*Task instructions*
Say whether each statement below agrees with the article about Florida's appellate ruling on smokable medical cannabis. Answer yes or no for each, and quote the words from the article that decide it.
1. The appellate decision came from a three-judge panel.
2. The 2016 constitutional amendment legalizing medical marijuana passed with about 60% of the vote.
3. Cathy Jordan testified that other forms of ingestion helped her as much as smoking marijuana.

-- Excerpted text follows --

Login

Florida Appeals Rejects Smokable Medical Cannabis – Legal Battle Continues

On Tuesday, July 3, an appellate court refused to allow smokable medical marijuana.

Florida Bans Smokeable Cannabis

Medical cannabis is Florida has had a tough row to hoe. On Tuesday, July 3, an appellate court refused to allow smokable medical marijuana as the legal fight continues to play out.

A three-judge panel ruled in the lawsuit initiated by Orlando trial attorney John Morgan and others who maintain that a Florida law barring patients from smoking medical cannabis is a contradiction to the 2016 constitutional amendment that legalized medical marijuana with a nearly 68% majority.

Circuit Judge, Karen Gievers, in May agreed with Morgan then the state appealed and touched off more legal wrangling that led to the appellate panel issuing a five-page decision that effectively blocked Gievers’ ruling while the case continues.

Morgan, who is said to have bankrolled the constitutional amendment, said in an email Tuesday. “It is just a waste of time and taxpayer money. Cathy Jordan may die as this snails its way through the system. All of this proves why people don’t trust politicians. They know what they voted for.”

Morgan was referring to Cathy Jordan, one of the plaintiffs in the case, who has said that daily consumption of cannabis has kept her alive decades after doctors predicted she would die from Lou Gehrig’s disease. Jordan, who grows her own, testified that smoking marijuana treats a variety of life-threatening side effects of the disease and that other forms of ingestion have not had the same positive impact.

-- Excerpted text concluded --
-- Recorded information follows --

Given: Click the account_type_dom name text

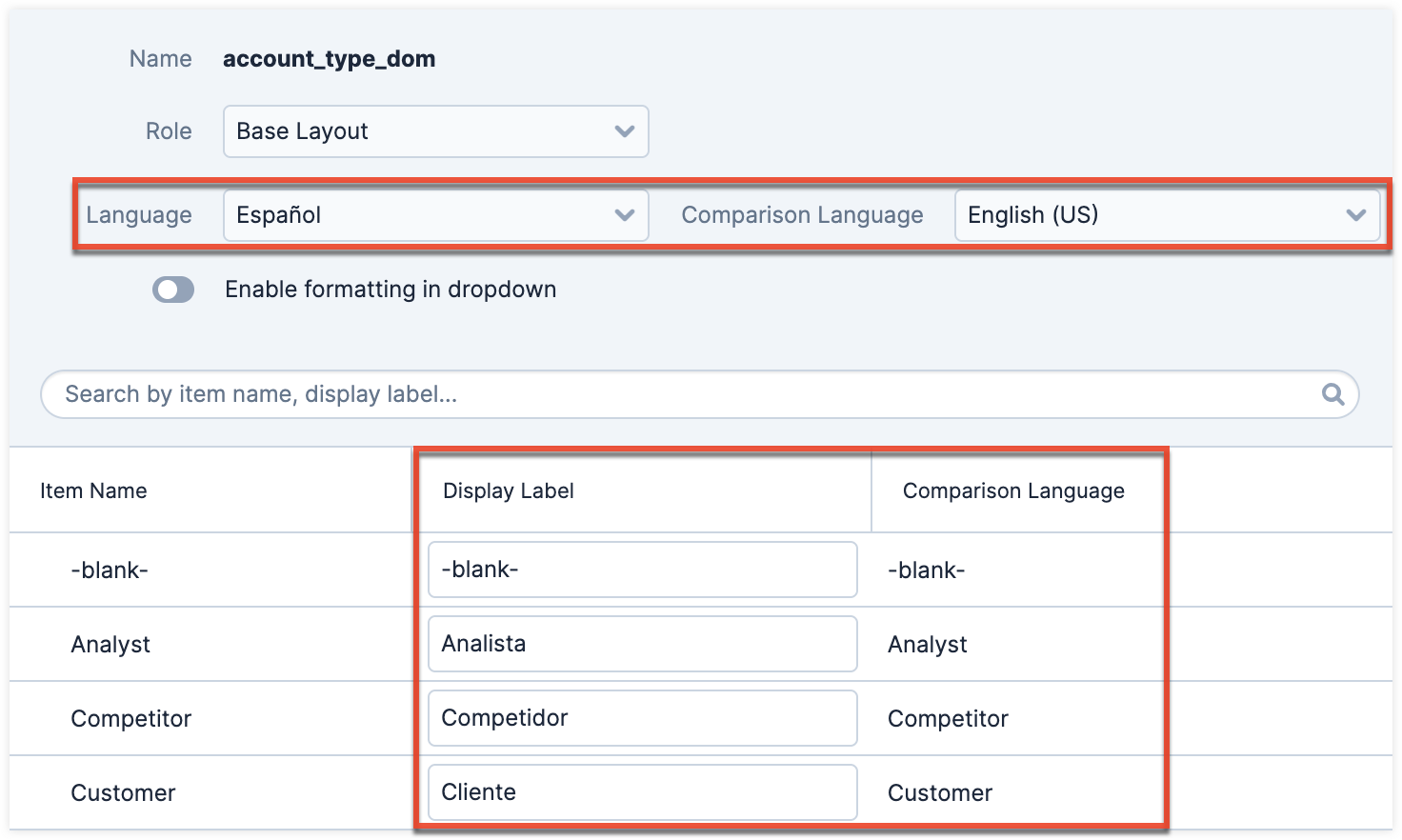Looking at the screenshot, I should pyautogui.click(x=329, y=59).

-- Recorded information concluded --

*Task result*
1. Yes: "A three-judge panel ruled in the lawsuit initiated by Orlando trial attorney John Morgan and others"
2. No: "the 2016 constitutional amendment that legalized medical marijuana with a nearly 68% majority"
3. No: "other forms of ingestion have not had the same positive impact"